Healthcare Delivery Organizations

  1. Isolate medical devices to their own network segment, which allows for ease in maintaining an inventory. It also provides greater control in restricting network traffic to only what is necessary and approved.

  2. Use a risk-based framework for assessing, prioritizing, and remediating medical device vulnerabilities. Assess the impact of vulnerabilities on patient safety and essential performance of medical devices.

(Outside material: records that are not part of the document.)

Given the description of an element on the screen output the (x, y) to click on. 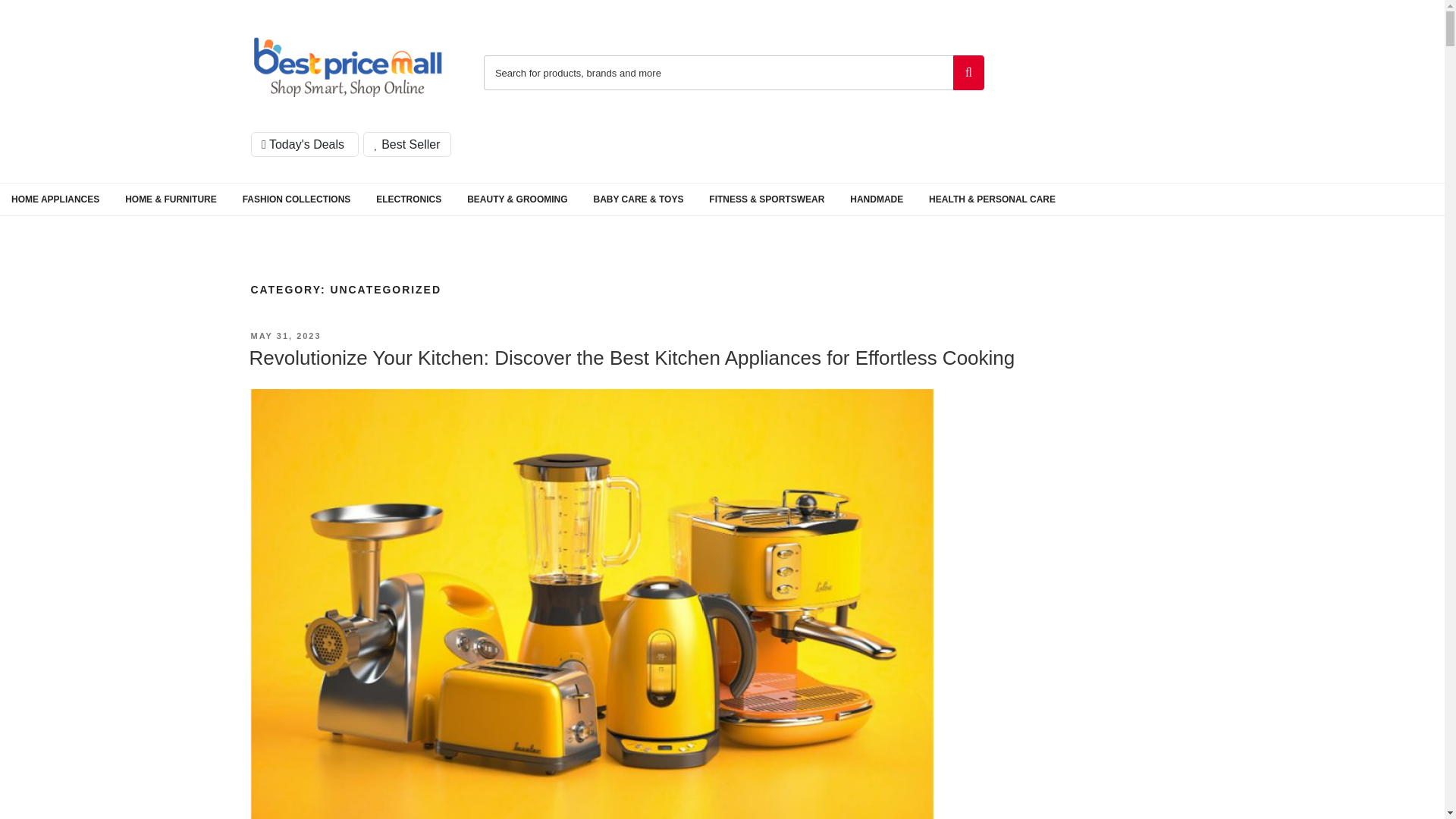
Today's Deals (304, 144)
HOME APPLIANCES (55, 199)
MAY 31, 2023 (285, 335)
Best Seller (406, 144)
ELECTRONICS (408, 199)
HANDMADE (876, 199)
FASHION COLLECTIONS (296, 199)
Given the description of an element on the screen output the (x, y) to click on. 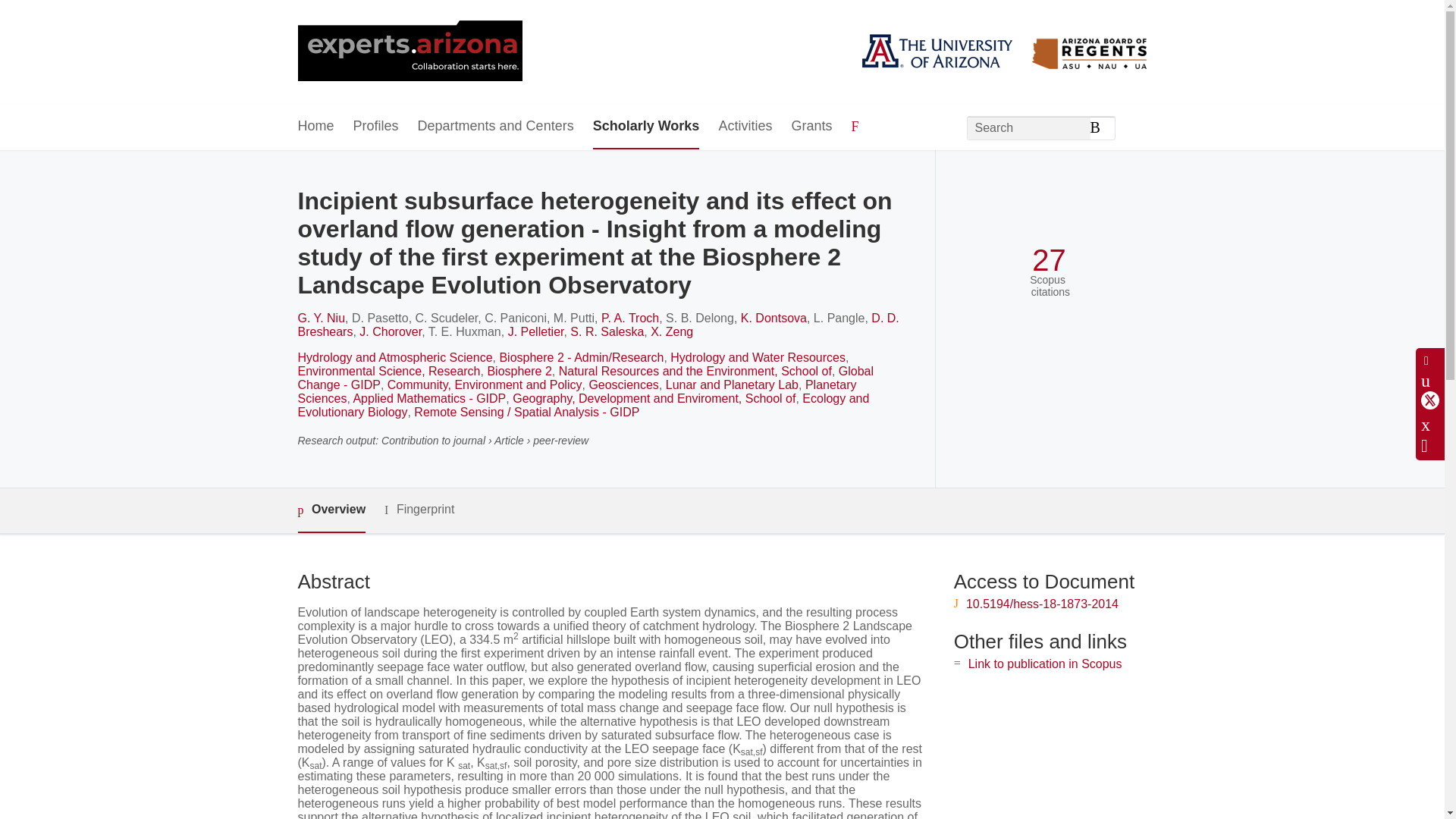
University of Arizona Home (409, 52)
Hydrology and Water Resources (757, 357)
Ecology and Evolutionary Biology (583, 405)
Hydrology and Atmospheric Science (394, 357)
Natural Resources and the Environment, School of (695, 370)
27 (1048, 260)
J. Chorover (390, 331)
Geography, Development and Enviroment, School of (653, 398)
Biosphere 2 (518, 370)
Global Change - GIDP (585, 377)
Given the description of an element on the screen output the (x, y) to click on. 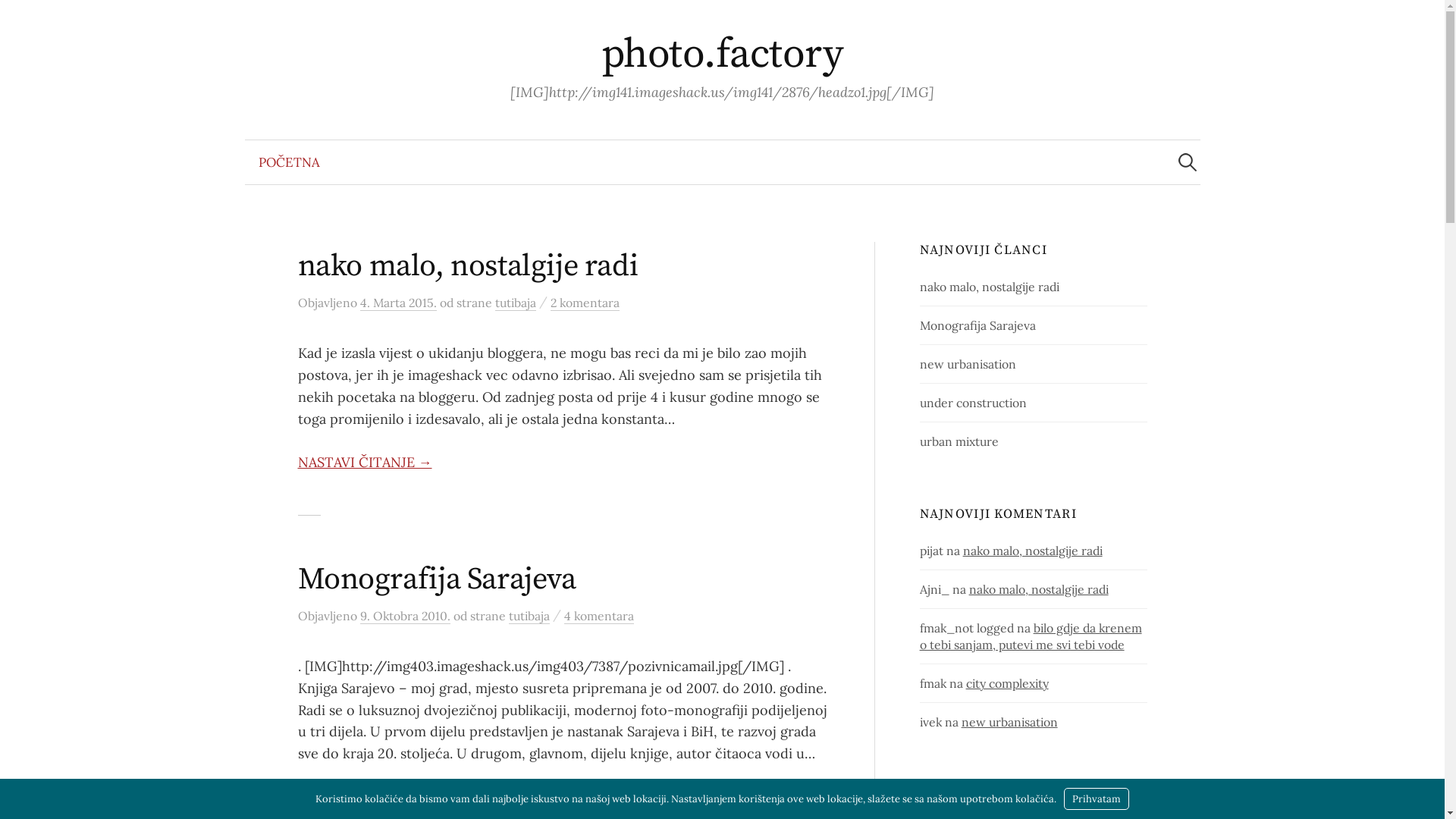
bilo gdje da krenem o tebi sanjam, putevi me svi tebi vode Element type: text (1030, 636)
Pretraga Element type: text (18, 18)
Monografija Sarajeva Element type: text (977, 324)
4. Marta 2015. Element type: text (397, 302)
nako malo, nostalgije radi Element type: text (989, 286)
tutibaja Element type: text (528, 616)
urban mixture Element type: text (958, 440)
photo.factory Element type: text (722, 54)
Monografija Sarajeva Element type: text (436, 579)
under construction Element type: text (972, 402)
nako malo, nostalgije radi Element type: text (467, 266)
new urbanisation Element type: text (1009, 721)
9. Oktobra 2010. Element type: text (404, 616)
4 komentara
za Monografija Sarajeva Element type: text (598, 616)
city complexity Element type: text (1007, 682)
Prihvatam Element type: text (1096, 798)
nako malo, nostalgije radi Element type: text (1038, 588)
nako malo, nostalgije radi Element type: text (1032, 550)
new urbanisation Element type: text (967, 363)
2 komentara
za nako malo, nostalgije radi Element type: text (584, 302)
tutibaja Element type: text (514, 302)
Given the description of an element on the screen output the (x, y) to click on. 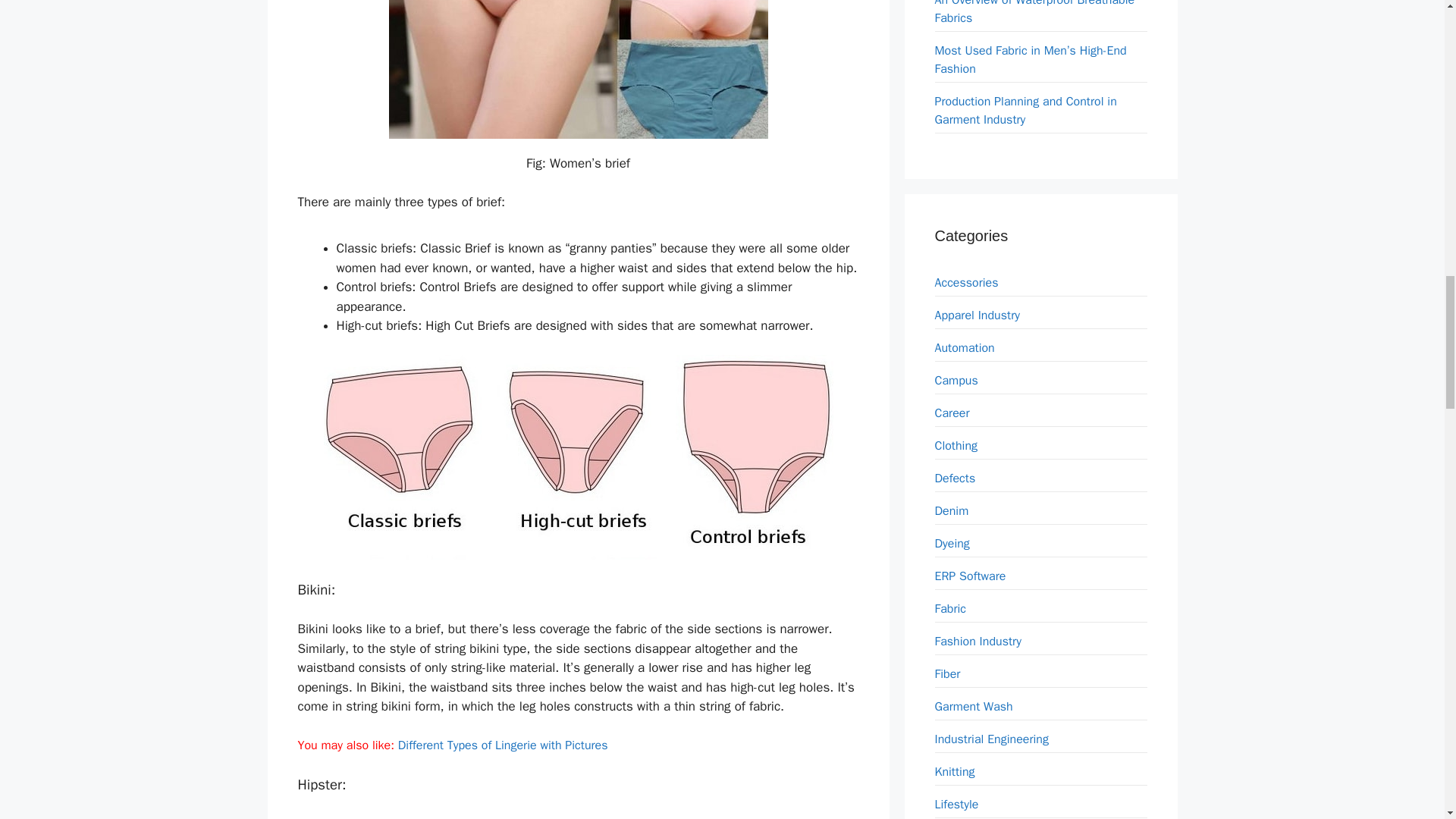
Different Types of Lingerie with Pictures (502, 744)
Given the description of an element on the screen output the (x, y) to click on. 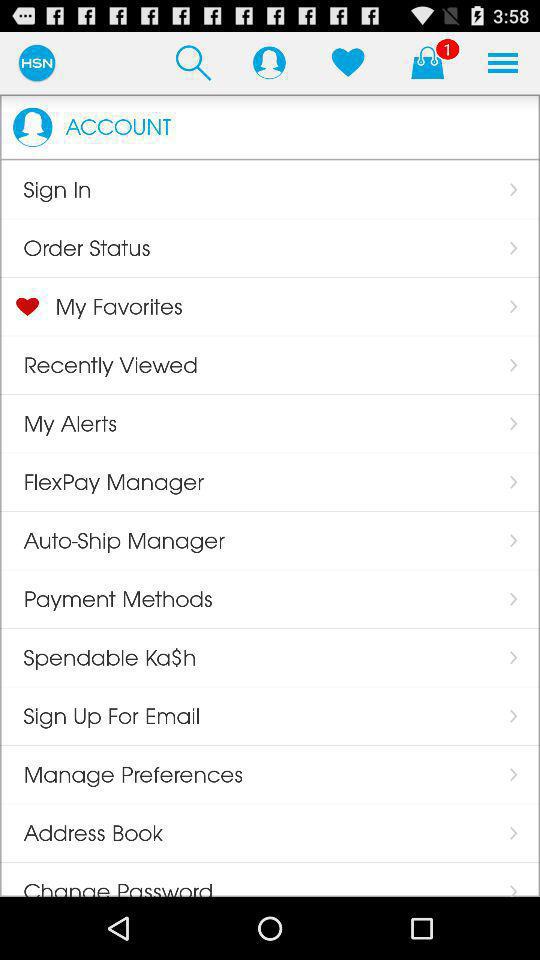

Leverage the FDA’s post-market guidance on cybersecurity management.

  3. Review vulnerability listings and patch accordingly. Vulnerability listings and exploits are available online at the following resources:
    1. National vulnerability database
    2. Common vulnerability scoring service (CVSS)
    3. SANS Internet Storm Center
    4. ICS-CERT
    5. Exploit-DB (EDB)
    6. NH-ISAC
    7. HITRUST Cyber Threat Xchange (CTX)
  4. Perform pre-purchase and ongoing risk assessments on devices. The following resources are available to facilitate these assessments:
    1. MDS2 forms
    2. ISO 80001
    3. UL 2900
  5. Maintain close relationships with IT security, clinical engineering, and device manufacturers to ensure that procured devices are configured and deployed in a manner that increases patient safety while enforcing strong security and privacy measures.

  6. Implement a patch management process for medical devices. Leverage resources like NIST 800-40v2 for guidance.

  7. Perform vulnerability scans and penetration testing on your medical device network.

  8. Require vendors to provide a bill of materials (BOM) for their devices. This will allow you to "know the ingredients" that have been embedded in each device. It will also help you track vulnerabilities in software/firmware associated with each device.

  9. Perform comprehensive testing on each device, including but not limited to software composition analysis, static code testing, malformed input testing (fuzz testing), and penetration testing.


  1. Embed controls into the configuration of your devices that promote security and privacy, as well as patient safety.

  2. Leverage the FDA’s pre-market guidance on medical device cybersecurity management. Integrate threat modeling as part of the risk management process.

  3. To assist with asset identification and tracking, devices should be configured in a way that makes them easier to detect and inventory on the network.

  4. Provide MDS2 forms and a bill of materials upon request from customers.

  5. As more HDOs adopt vendor risk management programs, be patient and provide timely feedback to their requests (e.g., questionnaires).

  6. Listen to the feedback of customers and the community at large.

  7. Participate in medical device knowledge sharing at events hosted by the Archimedes Center for MDS or NH-ISAC.

  8. Make security a market differentiator by implementing a pre-market risk assessment methodology and communicating this advantage. The following frameworks are available:
    1. UL 2900 (certification)
    2. ISO 14971
    3. TIR57

The Archimedes Center for Medical Device Security was established to help manufacturers and industry experts navigate the operational hazards of cybersecurity implementation and prepare them for the future challenges of FDA requirements. We think that while medical device security has a long way to go, the community has taken a huge step forward in realizing that the benefits of medical devices still outweigh the risks, and that the security of those devices can be drastically improved by practicing basic security hygiene.